Court Opinion

ID: 7329372
Source: CourtListenerOpinion
Date Created: 2022-07-25 22:07:24.117375+00
Date Added: 2024-06-11T16:20:08.917692
License: Public Domain

FOLLETT, J. (dissenting).
It was held on the trial that the article complained of referred to the plaintiff in' his professional capacity, and was libelous per se. As I read the article, the only expression that can be construed to refer to the plaintiff in his professional capacity is: “Can we trust the health of ourselves and our families to the care of such a man as Dr. Krug, who hates us in such a manner that he would drown each of us in a spoonful of water.” This court, by affirming the judgment, holds that this expression is defamatory of the plaintiff in his professional capacity.
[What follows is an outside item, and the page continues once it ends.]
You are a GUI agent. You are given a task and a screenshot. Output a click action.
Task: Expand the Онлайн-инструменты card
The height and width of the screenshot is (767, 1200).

This being so, the article was libelous on its face, and the question of malice as affecting the right to recover compensatory damages was not an issue. It is a general rule, applicable to actions for libel, that, in case the jury find that the article was published by reason of the ill will of the defendant towards the plaintiff, exemplary damages may be recovered; but exemplary damages cannot be recovered of the defendant because of his general hatred of the plaintiff, but only for the ill will connected with the publication. In case the proprietor of a newspaper should publish an article libeling A., it could not be shown for the purpose of enhancing the damages that the plaintiff and defendant had not spoken for years. The plaintiff is entitled to recover compensatory damages for the particular article complained of, and the defendant is liable for exemplary damages for the particular malice, if any. that prompted that article. The defendant cannot be made to pay damages because of his general dislike of the plaintiff, which is not actionable, and for which damages cannot be recovered. Howard v. Sexton, 4 N. Y. 157; Bush v. Prosser, 11 N. Y. 347.
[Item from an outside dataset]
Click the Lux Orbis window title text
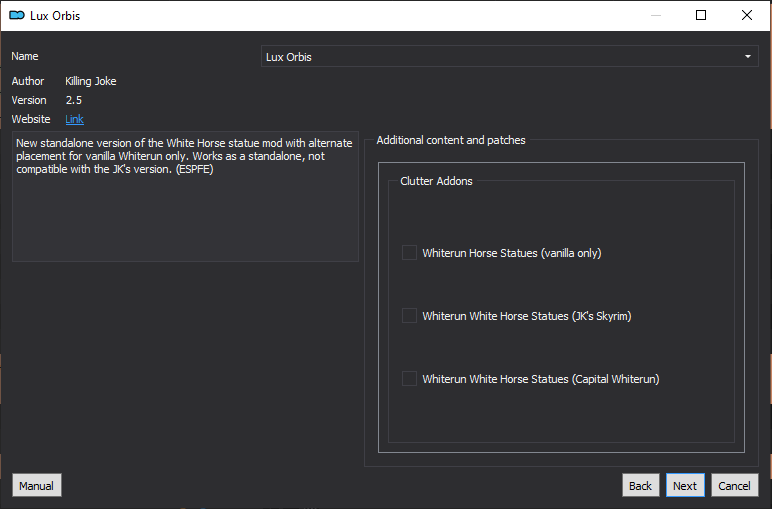The height and width of the screenshot is (509, 772). 55,16
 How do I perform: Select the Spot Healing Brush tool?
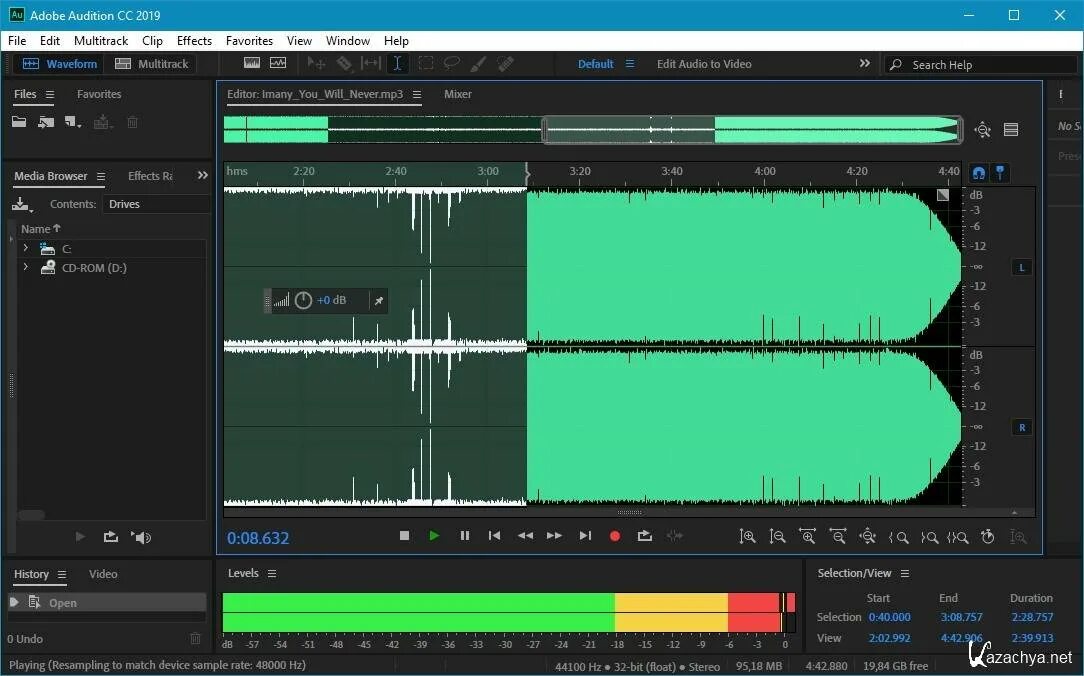[x=505, y=63]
In the case at bar the plaintiff was allowed to show that in February, 1890, four years before the publication of the article complained of, the defendant Pitass made disparaging remarks in respect to the plaintiff, and also that about 1891 he made like remarks in respect to the plaintiff. Had the existence of malice been an issue in the case, it might have been competent, as against Pitass, to have received the evidence of his general ill will towards the plaintiff; and then, if the jury had been instructed that they could not assess damages because of the general ill will of the defendant towards the plaintiff, but that the evidence of general ill will was received for the purpose of allowing the jury to infer that the defendant’s conduct complained of was prompted by ill will, no error would have been committed. The defendants Slisz and Smeja were not connected with these expressions of Pitass, made five years before the article complained of, and the jury should have been instructed that it was no evidence of malice as against them. It *868seems to me that the jury has been allowed to assess punitive damages against Pitass for his supposed general ill will towards the plaintiff, which was error, and also against the other two defendants, which was also error.
Again, I know of no authority supporting the position that, in an action against several defendants to recover damages for an article libelous per se, punitive damages may be assessed against all for the ill will of one of the defendants towards the plaintiff. The furthest which any case has gone is to hold that, in addition to compensatory damages, all the defendants may be punished in damages for the particular malice of one of the defendants, which prompted the wrong complained of, but this is an extreme doctrine.
The judgment and order should be reversed, and a new trial granted, with costs to abide the event.